Depuis l’accord de 2016 qui avait abouti au désarmement des FARC, des groupes dissidents ont émergé, attirant de nouvelles recrues et réactivant les conflits dans certaines régions du pays. Le Catatumbo est un exemple criant de cette réalité où les alliances entre groupes armés se transforment rapidement en luttes violentes.
Les conséquences humanitaires des affrontements sont dévastatrices. À Tibú, ville qui accueille la majorité des déplacés, les centres d’accueil sont saturés. L’Agence France-Presse (AFP), présente sur place, a recueilli des témoignages poignants d’habitants ayant fui leur foyer.
Carmelina Perez, 62 ans, qui s’est réfugiée avec ses petits-enfants, exprime son angoisse : « Nous avons très peur pour les enfants. Nous craignons d’être pris au piège au milieu des combats. » Les villages les plus touchés sont parfois accessibles uniquement par voie héliportée, compliquant les efforts de secours.
Malgré l’aide d’urgence apportée par l’armée et les organisations humanitaires, la situation reste critique. Les besoins en vivres, en médicaments et en abris dépassent largement les ressources disponibles.

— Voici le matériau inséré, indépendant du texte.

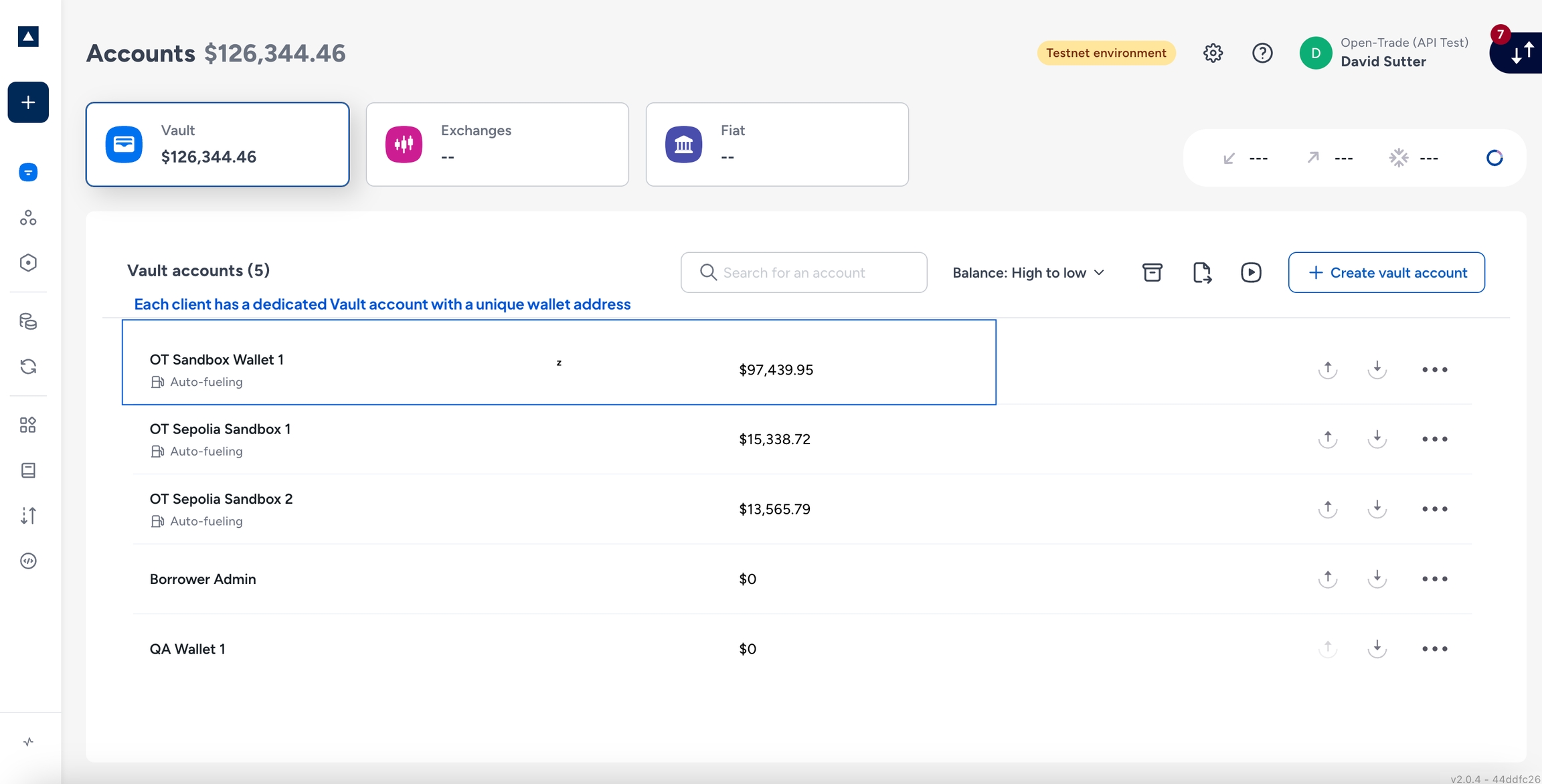Open the settings gear icon
The width and height of the screenshot is (1542, 784).
click(x=1213, y=53)
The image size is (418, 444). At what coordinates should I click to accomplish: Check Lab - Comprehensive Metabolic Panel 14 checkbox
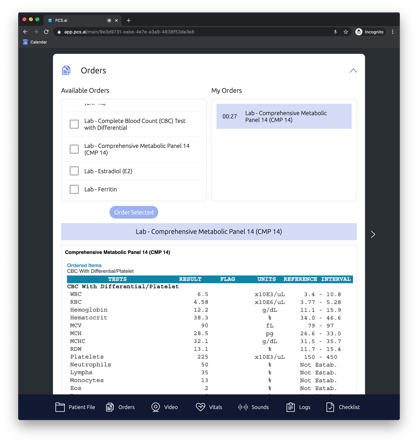pos(74,149)
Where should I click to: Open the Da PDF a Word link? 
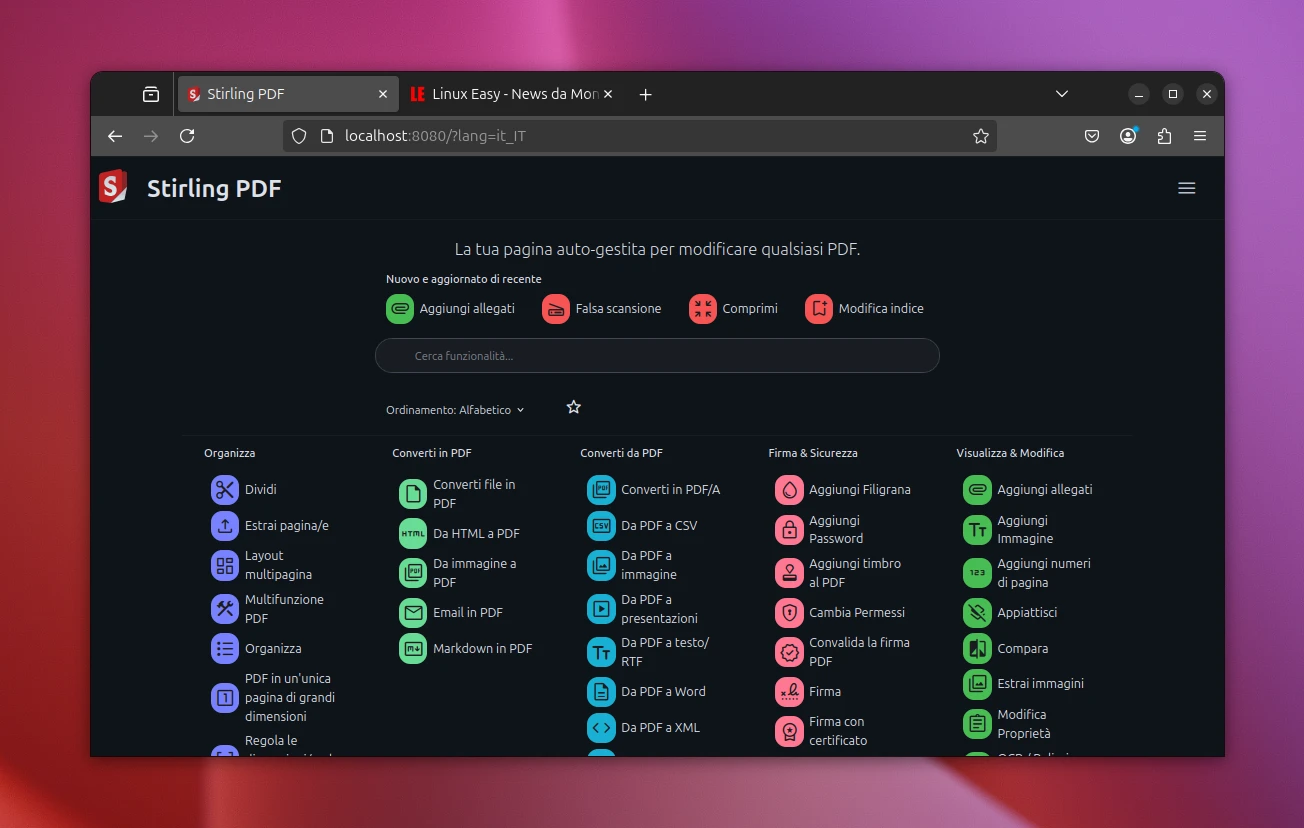(x=663, y=692)
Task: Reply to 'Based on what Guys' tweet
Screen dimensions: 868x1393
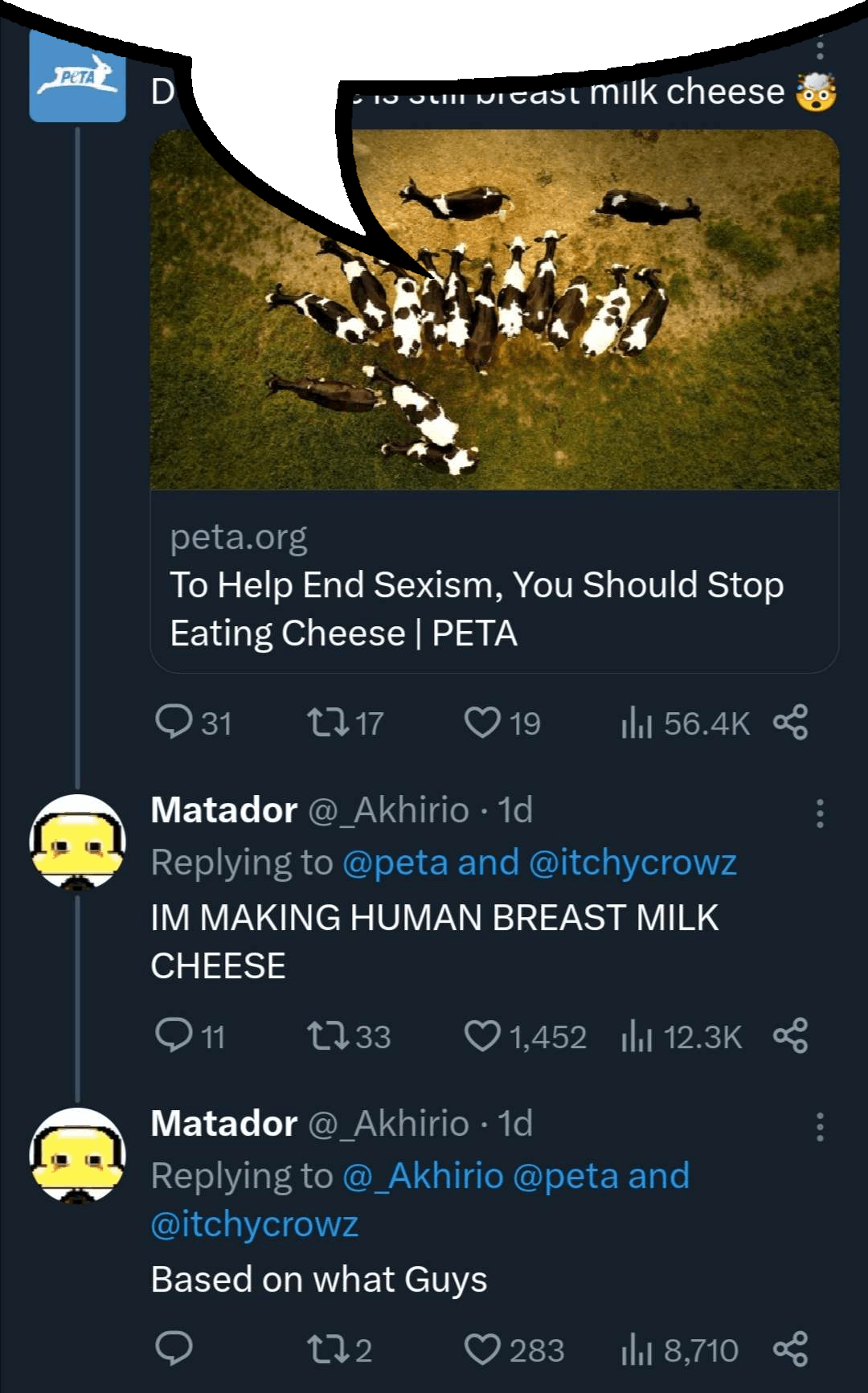Action: click(x=174, y=1349)
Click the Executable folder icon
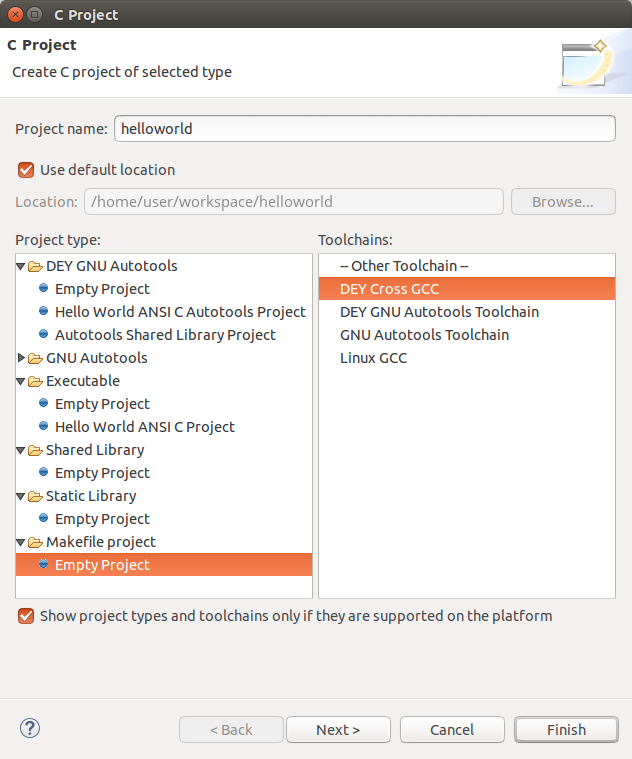Screen dimensions: 632x759 click(x=36, y=381)
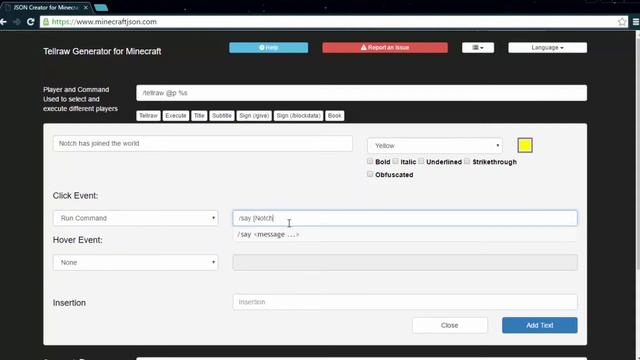This screenshot has width=640, height=360.
Task: Reload the page with refresh icon
Action: point(30,22)
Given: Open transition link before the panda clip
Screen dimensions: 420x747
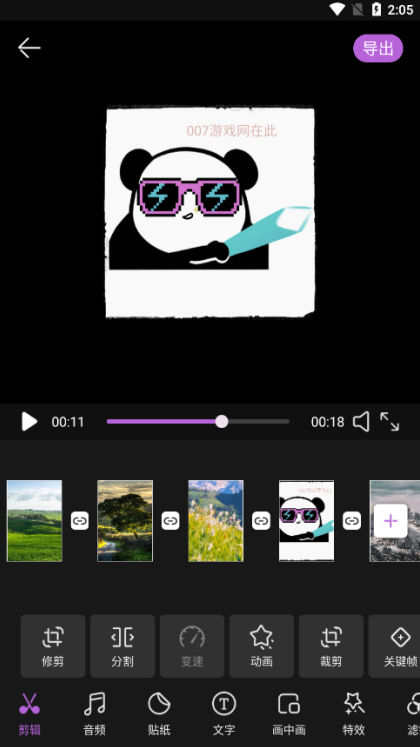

La gravité de la crise a attiré l’attention de la communauté internationale. Le Conseil de sécurité des Nations unies se réunira prochainement pour discuter de la situation en Colombie et évaluer les « crimes de guerre » commis par l’ELN. Luis Gilberto Murillo, ministre colombien des Affaires étrangères, présentera un rapport détaillé sur ces violations des droits humains.
Des organisations humanitaires, telles que la Croix-Rouge et Human Rights Watch, ont appelé à une intervention rapide pour protéger les civils et fournir une assistance aux déplacés. À l’échelle locale, les maires des municipalités touchées exhortent le gouvernement à renforcer les initiatives de paix et à allouer davantage de ressources pour répondre à cette crise.
Le Catatumbo demeure un symbole des défis auxquels la Colombie fait face : les guerres de territoire, le narcotrafic et les tensions politiques. La stabilisation de cette région nécessite une approche holistique qui combine répression militaire, dialogue politique et développement économique.
Pour le gouvernement de Gustavo Petro, cette crise représente un test majeur. Réussir à rétablir la paix dans cette région pourrait redonner espoir à des millions de Colombiens aspirant à une vie sans violence.